Crowdsec

Bonjour à tous. Oui, je sais, cela fait presque deux ans que je n’ai rien écrit sur le blog, mais je ne suis pas encore mort, et ce n’est pas faute d’avoir des brouillons plein les placards… Bref, la vie de Head of CERT est bien remplie ! Tout ça pour vous dire que j’ai migré le serveur geekeries.org vers un nouveau. Debian 12 se rapprochait doucement de sa fin de vie, et comme dirait Marc Fred, je n’avais pas envie de mériter de m’en prendre une. Donc on ne réfléchit pas, on patch 😉 Bref, quelques heures plus tard, et le temps de tout bien reconfigurer (iptables, fail2ban, docker, etc.), je vais pouvoir vous parler de CrowdSec et de la version free que vous pouvez déployer sur vos machines.

CrowdSec, c’est quoi déjà ?

CrowdSec se présente lui-même comme un IPS open source et participatif. Vous vous souvenez de mes posts sur AbuseIPDB? Eh bien CrowdSec, c’est globalement le même principe qu’un AbuseIPDB en mode “boosté aux hormones”. Je m’explique : comme pour AbuseIPDB, CrowdSec s’installe en tant qu’agent sur votre ou vos serveurs. Il surveille les journaux d’événements locaux à la recherche d’événements en échec à déclarer au service central.

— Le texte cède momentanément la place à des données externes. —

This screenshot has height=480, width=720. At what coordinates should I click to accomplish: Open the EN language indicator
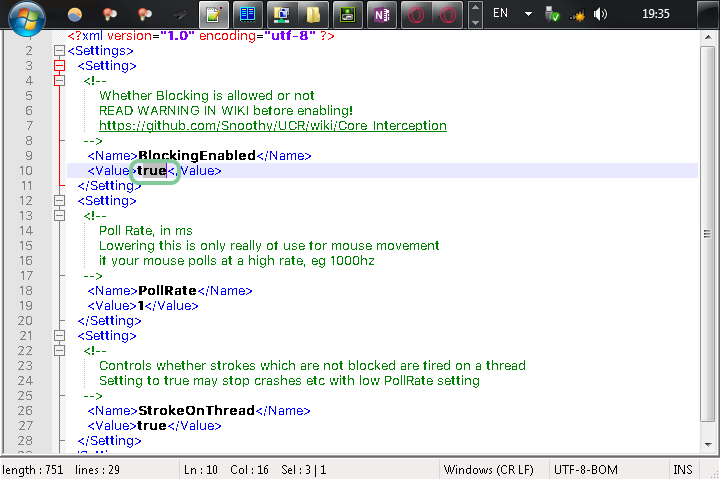tap(501, 15)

Là où CrowdSec fait un peu plus, c’est au niveau du traitement des données remontées en central et dans la définition des “scenarios” de surveillance. La base centrale de CrowdSec passe un algorithme de réconciliation des données envoyées par les agents. Cela permet un recoupement beaucoup plus fin que ce que propose la simple base de scoring d’AbuseIPDB. De plus, les scenarios qu’il est possible de mettre en place sont beaucoup plus détaillés. Vous les trouverez sur le hub CrowdSec, par exemple ici pour un scan multi-port, ou pour WordPress : https://hub.crowdsec.net/browse/#collections

Au final, cela va vous permettre de gérer des scénarios beaucoup plus avancés qu’avec AbuseIPDB, même avec mes bricoles à coup de Splunk derrière. Et tout comme AbuseIPDB, vous avez également accès à la base de CTI de CrowdSec. Enfin, pas beaucoup en version free : 10 queries / 2 hours dans la version gratuite. Cela vous permet de savoir si une IP est malveillante ou non.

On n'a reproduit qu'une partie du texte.